If we say derogatory comments are acceptable in the context of a joke, this basically allows anything, because anything can be construed as a joke post hoc. Suppose someone said: “Let me tell you about my trouble with blacks. Three things happen when they’re in the lab: (stereotype 1), (stereotype 2), (stereotype 3).” I think most educated people would regard this as unacceptable, even if the speaker subsequently argues that they were being ironic. However, substitute “girls” for “blacks” and for many people it becomes OK. The classic response if a woman calls out sexist language is to be told: “You can’t take a joke” – firmly placing the blame on the complainant’s inadequate sense of humour. I recommend a blogpost by Hilda Bastian, an academic editor for Plos Medicine, which draws on academic work on “disparagement humour” (ie, jokes that denigrate, belittle or malign an individual or social group to reinforce existing prejudice). In “ ‘Just’ Joking? Sexist Talk in Science”, Bastian notes that disparaging comments do not need to be made with malice in order to be sexist, and it does not follow that those who make such comments are bad people. But the use of negative stereotypes of women gives others licence to treat sexism as normative, especially when it is a high-status person making the remarks.

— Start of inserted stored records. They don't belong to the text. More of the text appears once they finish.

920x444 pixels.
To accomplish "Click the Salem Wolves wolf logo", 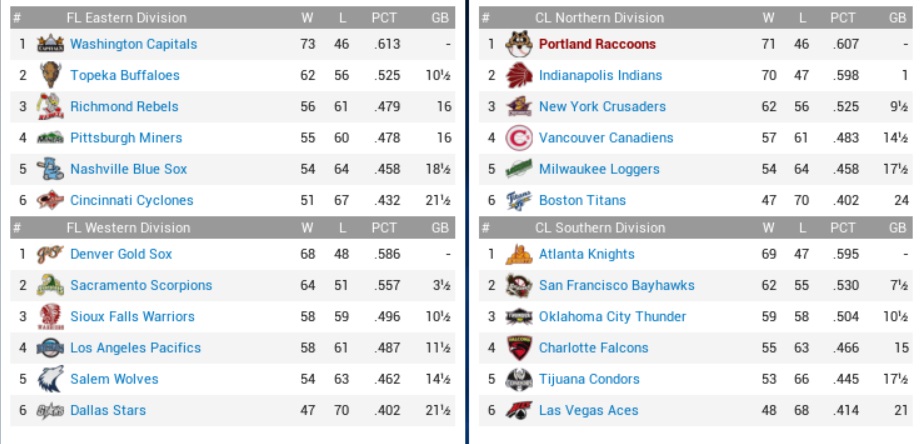I will (x=50, y=379).
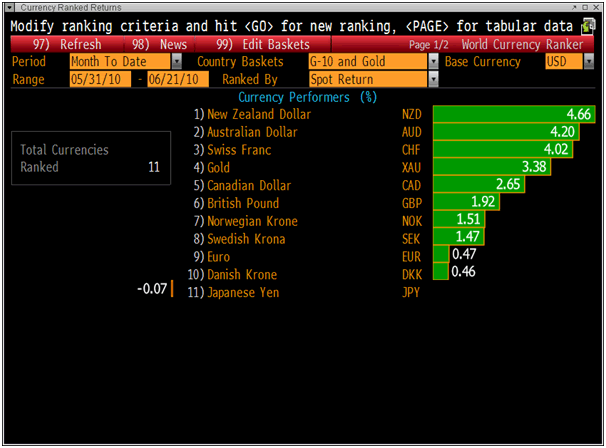
Task: Click the Euro EUR ticker code
Action: click(412, 257)
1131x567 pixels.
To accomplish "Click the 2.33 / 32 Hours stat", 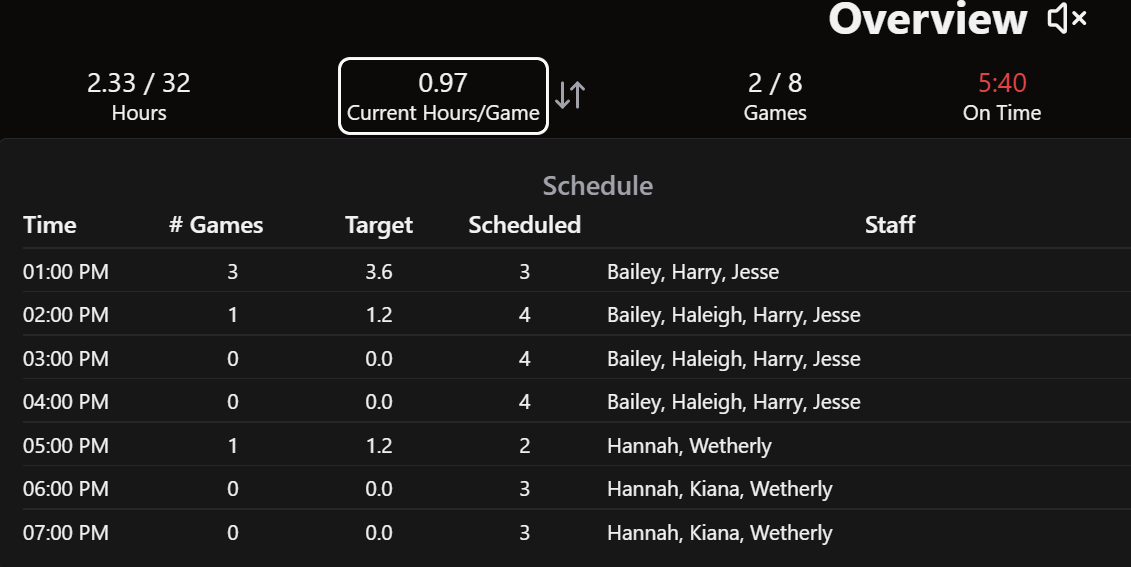I will (139, 96).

I also think that academic institutions have the right to dissociate themselves from someone who brings them into disrepute by using racist or sexist language. Gender equality is very much on the agenda of academic institutions and funding bodies. Many universities with science, technology, engineering and mathematics (STEM) departments have seriously engaged with the Athena SWAN initiatives to address gender inequality in the workplace; the Royal Society and the European Research Council have come under fire for the low success rates of female grant applicants, and both organisations have taken this criticism seriously and are examining ways to ensure their processes are transparent and fair. Having a high-profile figure make a sexist joke in a public forum undermines such initiatives, and places the organisations in a difficult position whereby they either appear to condone sexism or risk being attacked for political correctness. Sexist language, however jokey, shows an insensitivity to gender issues that is at odds with the core values of most academic institutions. Calling this out is an indication of a commitment to women’s right to fair treatment and not a threat to academic freedom.
Dorothy Bishop is professor of developmental neuropsychology at the University of Oxford.